- Text excerpt -
►
Author: Patricia Mckillip

Series: Cygnet #1&2

Genre: Fantasy

Rating: 1/5 stars [DNF]

The Overview: In the realm of fantasy, one name stands out from the crowd. For many years, Patricia A. McKillip has charmed readers with her unique brand of prose magic (Locus). Now, for the first time in one volume, she offers two of her classic tales-The Sorceress and the Cygnet and The Cygnet and the Firebird-which delve into the fate of the Ro family and an otherworld rich in myth and mayhem, magic and adventure. -Goodreads

The Q&A:

This is a reviewing feature I’ve been eyeballing on one of my favorite book blogs There Were Books Involved (who’s website has since been deleted) for a couple years now because I think it’s an excellent way to talk about an unfinished book fairly. I’m incredibly grateful because Nikki (the brains behind the blog, who has a most excellent name)  kindly allowed me to steal the idea and questions for my own blog. As my list of “amazing books to read” continues to grow, I find I have less and less time and patience to devote to the books I’m just not enjoying. I never would have considered DNFing a book ten years ago, but then I came across a quote, “Read the best books first, for you might not have the chance to read them all,” and have since made it my personal mantra. So let the Q&A begin!
◄
- Extracted information -
►
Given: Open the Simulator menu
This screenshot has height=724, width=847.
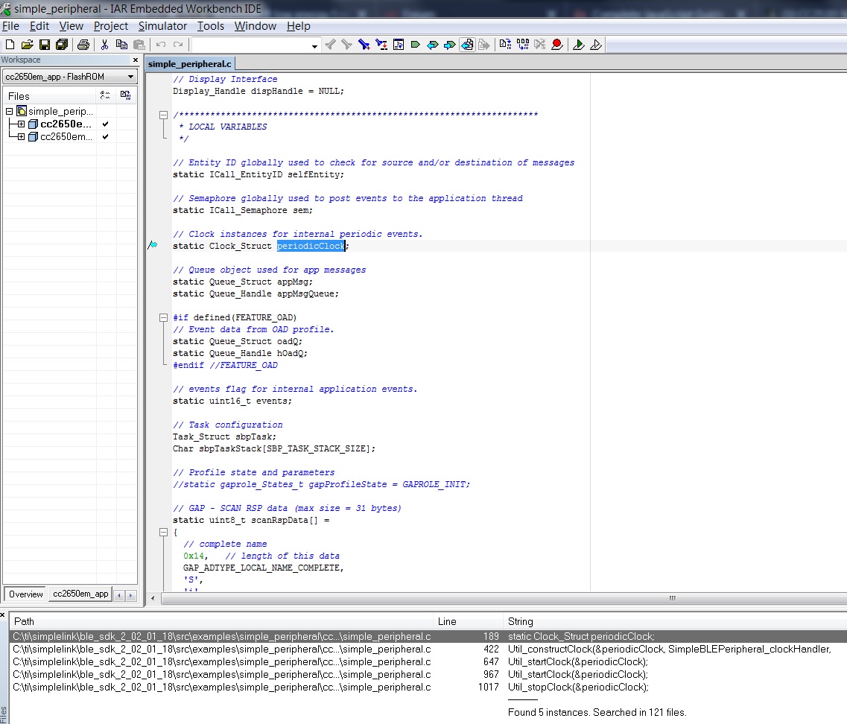Looking at the screenshot, I should pyautogui.click(x=162, y=26).
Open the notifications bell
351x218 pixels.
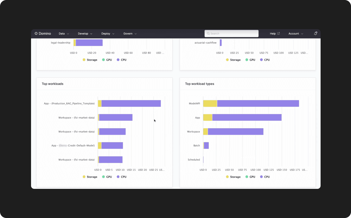click(x=315, y=33)
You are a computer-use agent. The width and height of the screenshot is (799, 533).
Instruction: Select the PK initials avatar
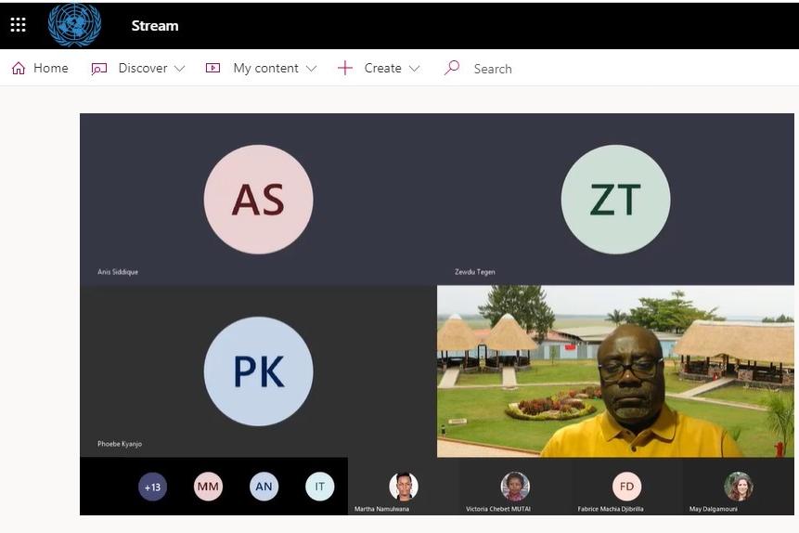point(258,371)
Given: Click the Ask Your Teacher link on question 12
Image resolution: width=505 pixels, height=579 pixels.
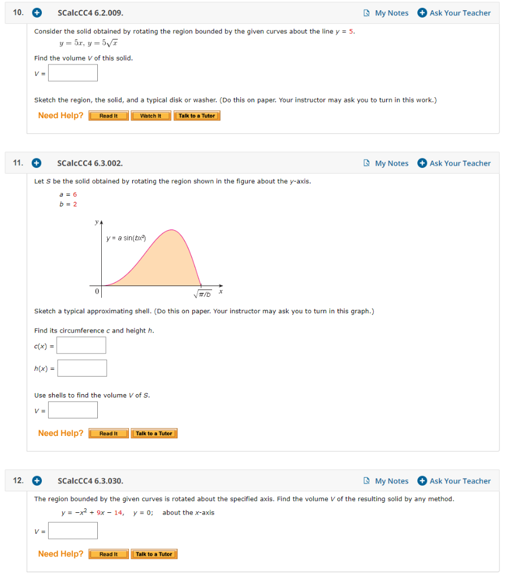Looking at the screenshot, I should (460, 481).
◄
- Tasks and exercises -
a – From the book review, list each labeled detail that appears above the overview, together with its value.
b – According to the book review, which two tales does the one-volume edition contain?
c – Return the passage of the book review between "This is a reviewing" and "the Q&A begin!", inclusive, copying it word for word.

- Final answers -
a –
Author: Patricia Mckillip
Series: Cygnet #1&2
Genre: Fantasy
Rating: 1/5 stars [DNF]

b – The Sorceress and the Cygnet and The Cygnet and the Firebird.

c –
This is a reviewing feature I’ve been eyeballing on one of my favorite book blogs There Were Books Involved (who’s website has since been deleted) for a couple years now because I think it’s an excellent way to talk about an unfinished book fairly. I’m incredibly grateful because Nikki (the brains behind the blog, who has a most excellent name)  kindly allowed me to steal the idea and questions for my own blog. As my list of “amazing books to read” continues to grow, I find I have less and less time and patience to devote to the books I’m just not enjoying. I never would have considered DNFing a book ten years ago, but then I came across a quote, “Read the best books first, for you might not have the chance to read them all,” and have since made it my personal mantra. So let the Q&A begin!